====== Material shown ======

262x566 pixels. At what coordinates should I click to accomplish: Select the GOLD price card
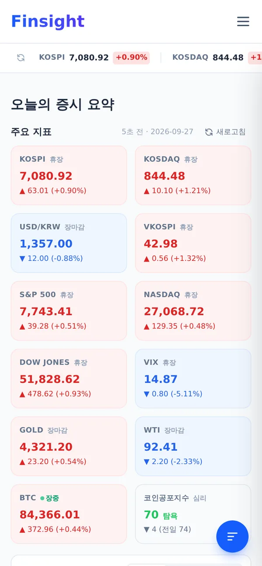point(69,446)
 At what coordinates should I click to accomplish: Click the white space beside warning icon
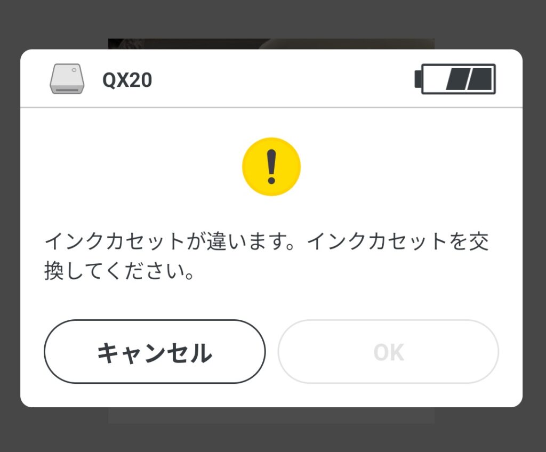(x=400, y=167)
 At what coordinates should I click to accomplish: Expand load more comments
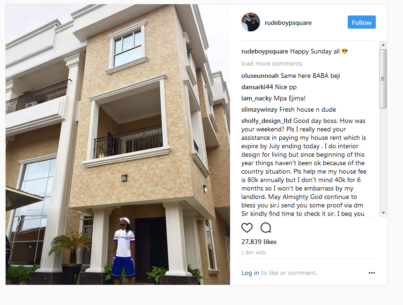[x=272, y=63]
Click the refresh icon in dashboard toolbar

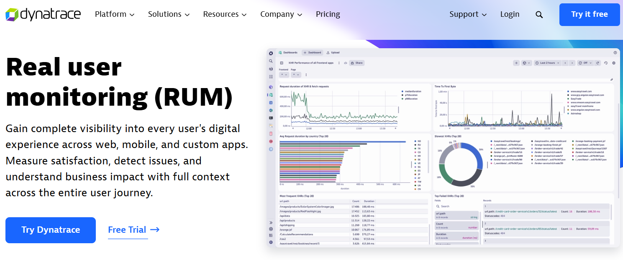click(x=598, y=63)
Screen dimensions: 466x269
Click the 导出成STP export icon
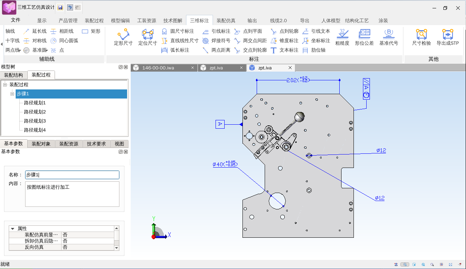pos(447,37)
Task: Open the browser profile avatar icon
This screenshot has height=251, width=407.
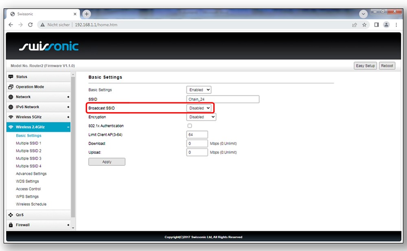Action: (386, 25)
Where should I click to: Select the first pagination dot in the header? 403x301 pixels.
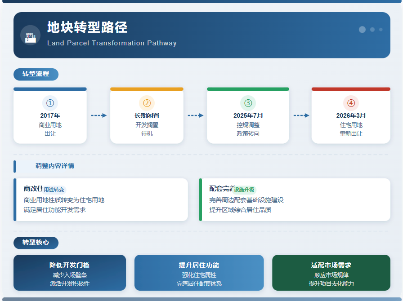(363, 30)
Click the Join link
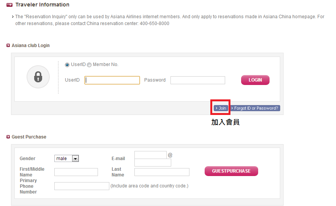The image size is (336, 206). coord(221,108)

======
====== Material shown ======

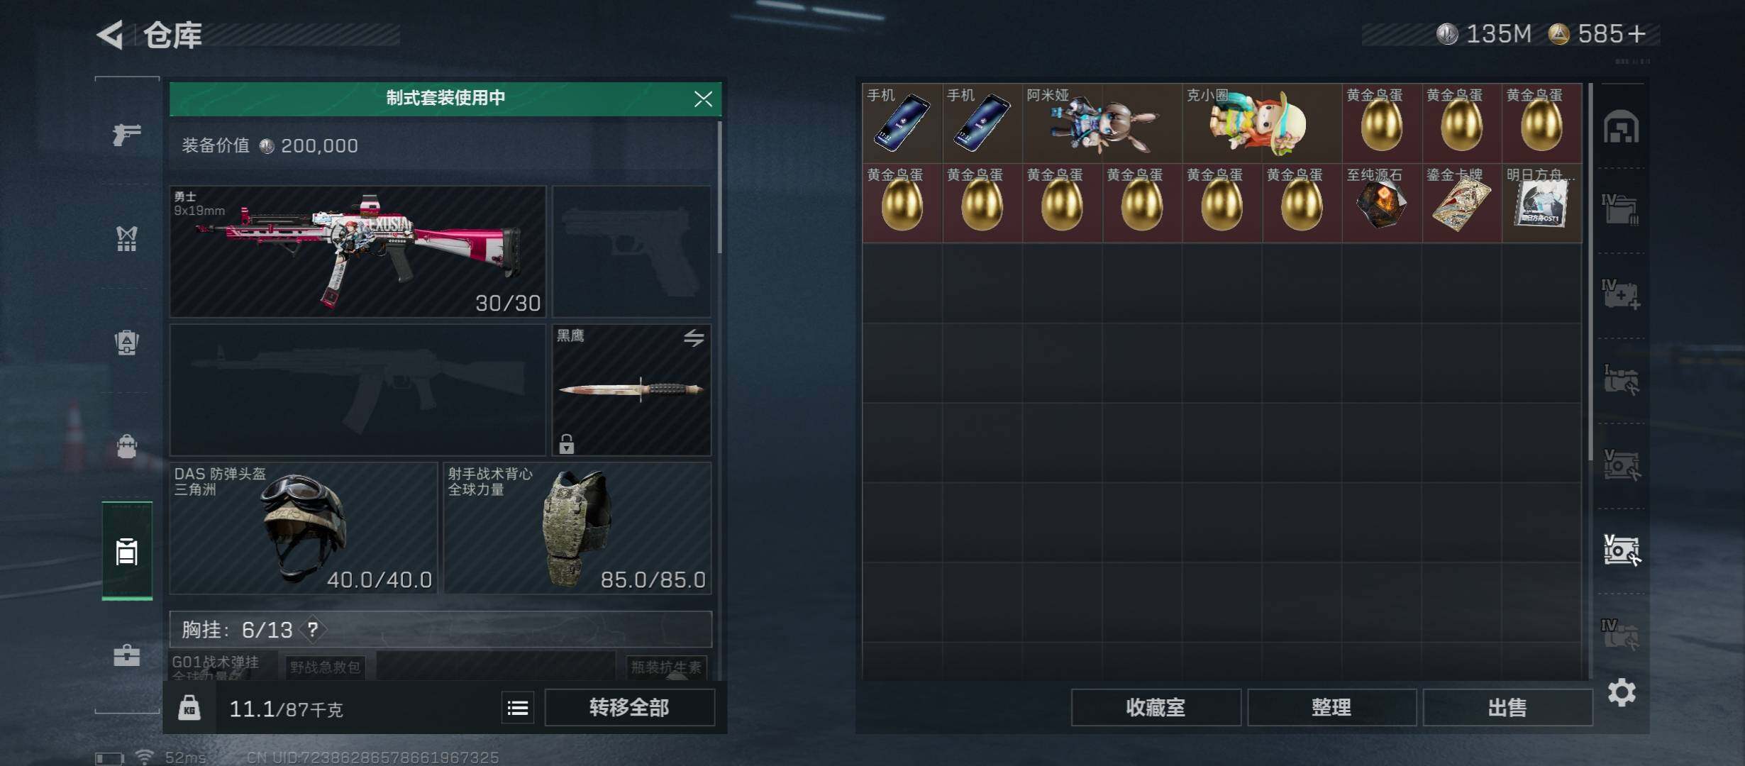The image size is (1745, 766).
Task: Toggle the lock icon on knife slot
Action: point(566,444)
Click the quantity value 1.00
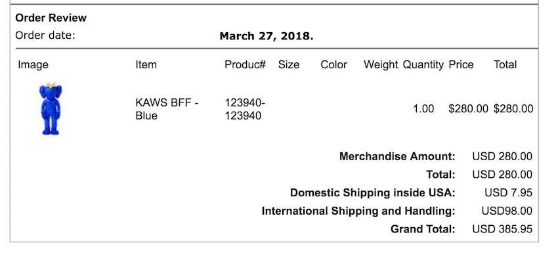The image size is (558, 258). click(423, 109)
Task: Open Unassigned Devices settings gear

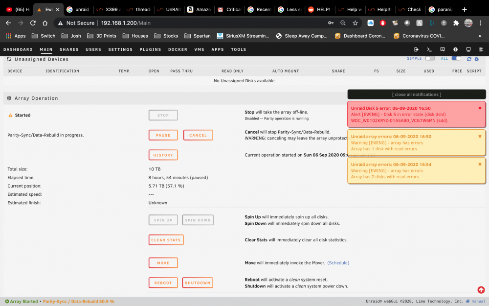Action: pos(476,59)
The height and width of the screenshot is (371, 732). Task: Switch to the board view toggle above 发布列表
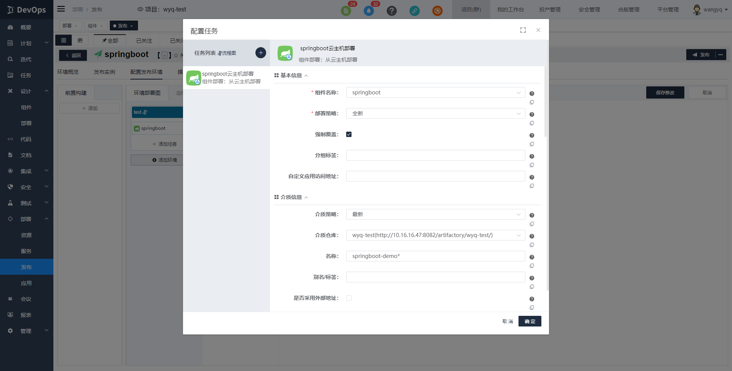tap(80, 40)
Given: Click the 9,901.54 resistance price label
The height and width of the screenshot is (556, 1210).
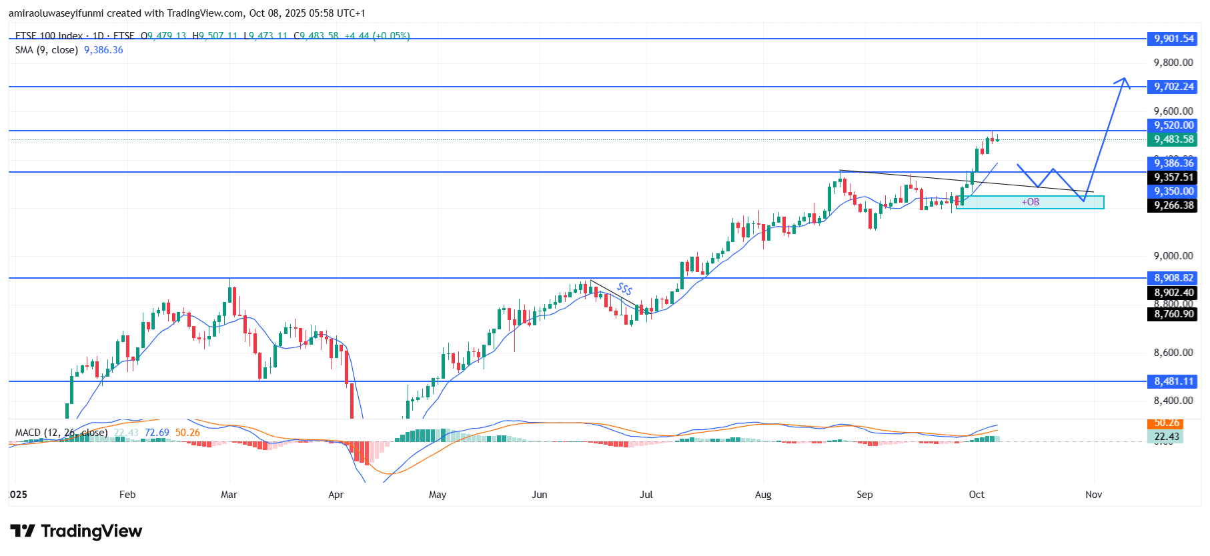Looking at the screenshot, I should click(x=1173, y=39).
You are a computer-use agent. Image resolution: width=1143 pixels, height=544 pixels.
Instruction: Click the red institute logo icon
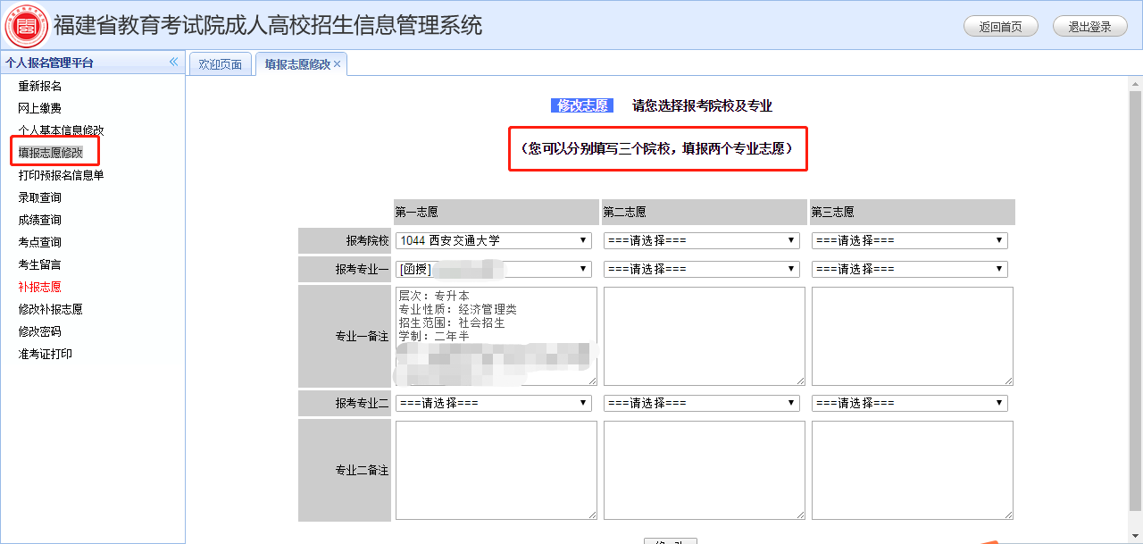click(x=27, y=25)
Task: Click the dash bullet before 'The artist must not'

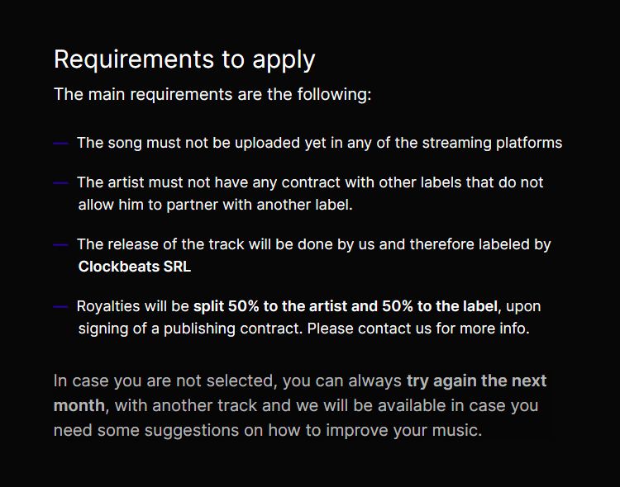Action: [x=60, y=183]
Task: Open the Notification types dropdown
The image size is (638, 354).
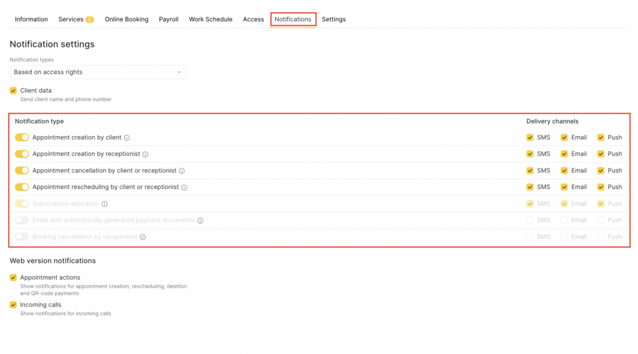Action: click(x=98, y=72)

======
====== Material shown ======

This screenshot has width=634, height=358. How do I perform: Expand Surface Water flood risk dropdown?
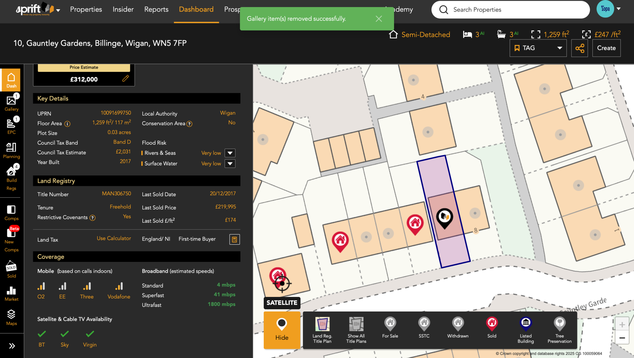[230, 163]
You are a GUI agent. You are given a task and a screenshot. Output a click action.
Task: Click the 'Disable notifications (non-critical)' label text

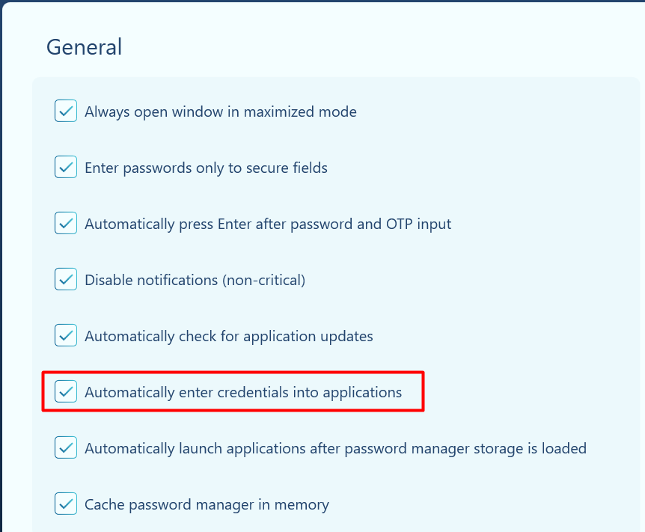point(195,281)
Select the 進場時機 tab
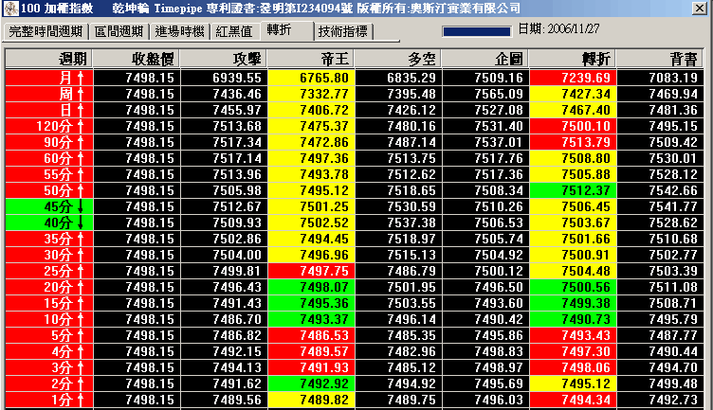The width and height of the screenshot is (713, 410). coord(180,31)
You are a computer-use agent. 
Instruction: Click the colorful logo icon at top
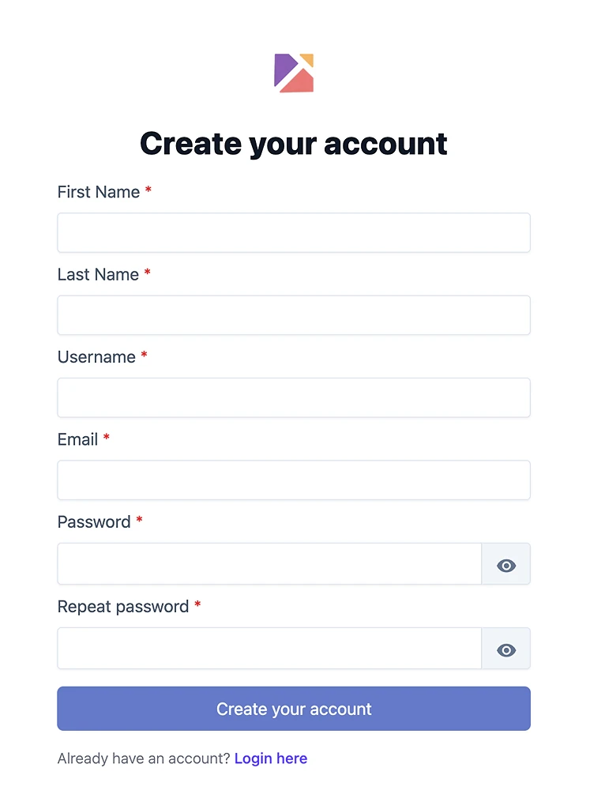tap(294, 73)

======

### [What you have to do]
Format the items as a numbered list, starting at the line that contains "You are a computer-use agent. Image" and stopping after the line that contains "Action: click(x=98, y=72)". Leave out blank lines and pictures.

### [The response]
1. You are a computer-use agent. Image resolution: width=1143 pixels, height=544 pixels.
2. Instruction: Click the red institute logo icon
3. click(x=27, y=25)
4. Task: Click the dash bullet before 'The artist must not'
5. Action: [x=60, y=183]
6. Task: Open the Notification types dropdown
7. The image size is (638, 354).
8. Action: click(x=98, y=72)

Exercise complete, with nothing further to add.